• Task details
Please reproduce the full listing exactly, with nothing added.

• Supplied data
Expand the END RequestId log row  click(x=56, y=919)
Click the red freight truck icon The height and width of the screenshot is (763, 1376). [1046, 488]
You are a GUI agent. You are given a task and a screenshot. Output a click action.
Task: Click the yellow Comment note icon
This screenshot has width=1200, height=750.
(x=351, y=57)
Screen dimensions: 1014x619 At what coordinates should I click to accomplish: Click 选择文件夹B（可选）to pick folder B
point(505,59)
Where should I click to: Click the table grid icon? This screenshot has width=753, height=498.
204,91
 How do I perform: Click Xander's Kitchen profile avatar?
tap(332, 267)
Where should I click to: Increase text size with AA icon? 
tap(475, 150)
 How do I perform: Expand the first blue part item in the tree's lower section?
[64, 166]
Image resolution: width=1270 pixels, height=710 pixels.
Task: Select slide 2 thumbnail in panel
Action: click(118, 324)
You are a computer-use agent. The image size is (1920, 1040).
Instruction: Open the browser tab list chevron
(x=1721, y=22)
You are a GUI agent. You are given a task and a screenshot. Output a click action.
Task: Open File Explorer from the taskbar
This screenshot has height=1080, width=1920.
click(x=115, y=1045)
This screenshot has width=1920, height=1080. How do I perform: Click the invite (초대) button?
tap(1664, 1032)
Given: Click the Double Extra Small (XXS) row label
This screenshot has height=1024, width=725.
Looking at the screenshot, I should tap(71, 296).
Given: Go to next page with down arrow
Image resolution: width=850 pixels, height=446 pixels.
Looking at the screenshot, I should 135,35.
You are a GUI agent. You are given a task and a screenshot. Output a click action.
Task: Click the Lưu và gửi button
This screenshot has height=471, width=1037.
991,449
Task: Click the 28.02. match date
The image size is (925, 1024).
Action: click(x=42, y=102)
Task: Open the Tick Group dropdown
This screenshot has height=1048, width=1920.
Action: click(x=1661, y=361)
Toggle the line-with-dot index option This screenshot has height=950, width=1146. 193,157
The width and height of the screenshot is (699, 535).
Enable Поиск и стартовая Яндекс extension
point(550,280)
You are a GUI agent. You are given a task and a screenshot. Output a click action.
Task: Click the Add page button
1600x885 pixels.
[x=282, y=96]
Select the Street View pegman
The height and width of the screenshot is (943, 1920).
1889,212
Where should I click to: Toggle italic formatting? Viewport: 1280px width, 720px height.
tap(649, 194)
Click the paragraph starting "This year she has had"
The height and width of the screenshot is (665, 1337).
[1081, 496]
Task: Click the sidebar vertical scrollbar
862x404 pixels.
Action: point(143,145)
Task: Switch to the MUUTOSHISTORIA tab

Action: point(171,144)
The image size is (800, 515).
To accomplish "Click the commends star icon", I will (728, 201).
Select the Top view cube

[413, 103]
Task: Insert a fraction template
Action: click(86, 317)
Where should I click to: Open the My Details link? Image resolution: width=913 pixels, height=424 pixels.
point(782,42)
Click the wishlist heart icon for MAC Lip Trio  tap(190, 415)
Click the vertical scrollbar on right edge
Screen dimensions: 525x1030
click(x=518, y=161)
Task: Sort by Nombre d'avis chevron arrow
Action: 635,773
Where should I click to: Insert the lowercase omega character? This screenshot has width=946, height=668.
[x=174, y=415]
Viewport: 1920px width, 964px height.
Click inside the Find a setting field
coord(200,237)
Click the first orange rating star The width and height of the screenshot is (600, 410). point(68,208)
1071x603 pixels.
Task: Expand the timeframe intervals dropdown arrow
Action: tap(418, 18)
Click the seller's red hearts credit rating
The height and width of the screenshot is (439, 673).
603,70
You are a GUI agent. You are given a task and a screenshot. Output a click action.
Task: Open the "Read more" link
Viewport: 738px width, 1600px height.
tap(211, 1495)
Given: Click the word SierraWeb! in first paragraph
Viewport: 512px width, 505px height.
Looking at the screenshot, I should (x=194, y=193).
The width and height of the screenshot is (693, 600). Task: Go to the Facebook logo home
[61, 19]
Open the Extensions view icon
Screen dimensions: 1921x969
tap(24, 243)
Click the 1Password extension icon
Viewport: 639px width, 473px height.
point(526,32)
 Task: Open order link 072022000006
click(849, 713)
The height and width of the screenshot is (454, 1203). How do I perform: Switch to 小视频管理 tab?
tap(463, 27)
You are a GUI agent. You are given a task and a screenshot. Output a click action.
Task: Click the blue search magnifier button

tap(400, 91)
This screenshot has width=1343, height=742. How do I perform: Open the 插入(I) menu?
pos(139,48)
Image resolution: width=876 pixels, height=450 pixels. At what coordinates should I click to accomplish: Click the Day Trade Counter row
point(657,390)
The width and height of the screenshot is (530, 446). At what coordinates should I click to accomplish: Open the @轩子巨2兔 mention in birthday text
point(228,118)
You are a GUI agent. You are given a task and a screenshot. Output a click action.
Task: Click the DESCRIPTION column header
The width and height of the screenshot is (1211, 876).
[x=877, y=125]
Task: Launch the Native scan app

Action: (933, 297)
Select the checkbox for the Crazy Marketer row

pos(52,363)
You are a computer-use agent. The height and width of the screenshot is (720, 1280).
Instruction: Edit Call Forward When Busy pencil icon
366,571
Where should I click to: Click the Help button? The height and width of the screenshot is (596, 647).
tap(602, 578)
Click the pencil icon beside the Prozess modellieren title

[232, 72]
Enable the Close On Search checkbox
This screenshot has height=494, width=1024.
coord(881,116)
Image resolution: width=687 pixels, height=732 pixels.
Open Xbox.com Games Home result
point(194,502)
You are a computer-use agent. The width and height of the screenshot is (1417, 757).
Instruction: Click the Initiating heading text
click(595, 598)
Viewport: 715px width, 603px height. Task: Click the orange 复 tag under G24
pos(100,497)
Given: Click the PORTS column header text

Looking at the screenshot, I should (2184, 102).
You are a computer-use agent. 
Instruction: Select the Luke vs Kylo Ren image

• Task response
Expand the END RequestId log row  click(x=56, y=919)
Click the red freight truck icon The height and width of the screenshot is (763, 1376). [1046, 488]
You are a GUI agent. You are given a task and a screenshot. Output a click action.
Task: Click the yellow Comment note icon
This screenshot has width=1200, height=750.
(x=351, y=57)
Screen dimensions: 1014x619 At what coordinates should I click to accomplish: Click 选择文件夹B（可选）to pick folder B
point(505,59)
Where should I click to: Click the table grid icon? This screenshot has width=753, height=498.
204,91
 How do I perform: Click Xander's Kitchen profile avatar?
tap(332, 267)
Where should I click to: Increase text size with AA icon? 
tap(475, 150)
 How do I perform: Expand the first blue part item in the tree's lower section?
[64, 166]
Image resolution: width=1270 pixels, height=710 pixels.
Task: Select slide 2 thumbnail in panel
Action: click(118, 324)
You are a computer-use agent. The image size is (1920, 1040).
Instruction: Open the browser tab list chevron
(x=1721, y=22)
You are a GUI agent. You are given a task and a screenshot. Output a click action.
Task: Open File Explorer from the taskbar
This screenshot has height=1080, width=1920.
click(x=115, y=1045)
This screenshot has width=1920, height=1080. How do I perform: Click the invite (초대) button?
tap(1664, 1032)
Given: Click the Double Extra Small (XXS) row label
This screenshot has height=1024, width=725.
Looking at the screenshot, I should tap(71, 296).
Given: Go to next page with down arrow
Image resolution: width=850 pixels, height=446 pixels.
Looking at the screenshot, I should 135,35.
You are a GUI agent. You are given a task and a screenshot. Output a click action.
Task: Click the Lưu và gửi button
This screenshot has height=471, width=1037.
991,449
Task: Click the 28.02. match date
The image size is (925, 1024).
Action: click(x=42, y=102)
Task: Open the Tick Group dropdown
This screenshot has height=1048, width=1920.
Action: click(x=1661, y=361)
Toggle the line-with-dot index option This screenshot has height=950, width=1146. 193,157
The width and height of the screenshot is (699, 535).
Enable Поиск и стартовая Яндекс extension
point(550,280)
You are a GUI agent. You are given a task and a screenshot. Output a click action.
Task: Click the Add page button
1600x885 pixels.
[x=282, y=96]
Select the Street View pegman
The height and width of the screenshot is (943, 1920).
1889,212
Where should I click to: Toggle italic formatting? Viewport: 1280px width, 720px height.
tap(649, 194)
Click the paragraph starting "This year she has had"
The height and width of the screenshot is (665, 1337).
[1081, 496]
Task: Click the sidebar vertical scrollbar
862x404 pixels.
Action: point(143,145)
Task: Switch to the MUUTOSHISTORIA tab

Action: point(171,144)
The image size is (800, 515).
To accomplish "Click the commends star icon", I will (728, 201).
Select the Top view cube

[413, 103]
Task: Insert a fraction template
Action: click(86, 317)
Where should I click to: Open the My Details link? Image resolution: width=913 pixels, height=424 pixels.
point(782,42)
Click the wishlist heart icon for MAC Lip Trio  tap(190, 415)
Click the vertical scrollbar on right edge
Screen dimensions: 525x1030
click(x=518, y=161)
Task: Sort by Nombre d'avis chevron arrow
Action: 635,773
Where should I click to: Insert the lowercase omega character? This screenshot has width=946, height=668.
[x=174, y=415]
Viewport: 1920px width, 964px height.
Click inside the Find a setting field
coord(200,237)
Click the first orange rating star The width and height of the screenshot is (600, 410). point(68,208)
1071x603 pixels.
Task: Expand the timeframe intervals dropdown arrow
Action: tap(418, 18)
Click the seller's red hearts credit rating
The height and width of the screenshot is (439, 673).
603,70
You are a GUI agent. You are given a task and a screenshot. Output a click action.
Task: Open the "Read more" link
Viewport: 738px width, 1600px height.
tap(211, 1495)
Given: Click the word SierraWeb! in first paragraph
Viewport: 512px width, 505px height.
Looking at the screenshot, I should (x=194, y=193).
The width and height of the screenshot is (693, 600). Task: Go to the Facebook logo home
[61, 19]
Open the Extensions view icon
Screen dimensions: 1921x969
tap(24, 243)
Click the 1Password extension icon
Viewport: 639px width, 473px height.
point(526,32)
 Task: Open order link 072022000006
click(849, 713)
The height and width of the screenshot is (454, 1203). How do I perform: Switch to 小视频管理 tab?
tap(463, 27)
You are a GUI agent. You are given a task and a screenshot. Output a click action.
Task: Click the blue search magnifier button

tap(400, 91)
This screenshot has width=1343, height=742. How do I perform: Open the 插入(I) menu?
pos(139,48)
Image resolution: width=876 pixels, height=450 pixels. At what coordinates should I click to accomplish: Click the Day Trade Counter row
point(657,390)
The width and height of the screenshot is (530, 446). At what coordinates should I click to accomplish: Open the @轩子巨2兔 mention in birthday text
point(228,118)
You are a GUI agent. You are given a task and a screenshot. Output a click action.
Task: Click the DESCRIPTION column header
The width and height of the screenshot is (1211, 876).
[x=877, y=125]
Task: Launch the Native scan app

Action: (933, 297)
Select the checkbox for the Crazy Marketer row

pos(52,363)
You are a computer-use agent. The height and width of the screenshot is (720, 1280).
Instruction: Edit Call Forward When Busy pencil icon
366,571
Where should I click to: Click the Help button? The height and width of the screenshot is (596, 647).
tap(602, 578)
Click the pencil icon beside the Prozess modellieren title

[232, 72]
Enable the Close On Search checkbox
This screenshot has height=494, width=1024.
coord(881,116)
Image resolution: width=687 pixels, height=732 pixels.
Open Xbox.com Games Home result
point(194,502)
You are a computer-use agent. The width and height of the screenshot is (1417, 757).
Instruction: Click the Initiating heading text
click(595, 598)
Viewport: 715px width, 603px height. Task: Click the orange 复 tag under G24
pos(100,497)
Given: Click the PORTS column header text

Looking at the screenshot, I should (2184, 102).
You are a computer-use agent. 
Instruction: Select the Luke vs Kylo Ren image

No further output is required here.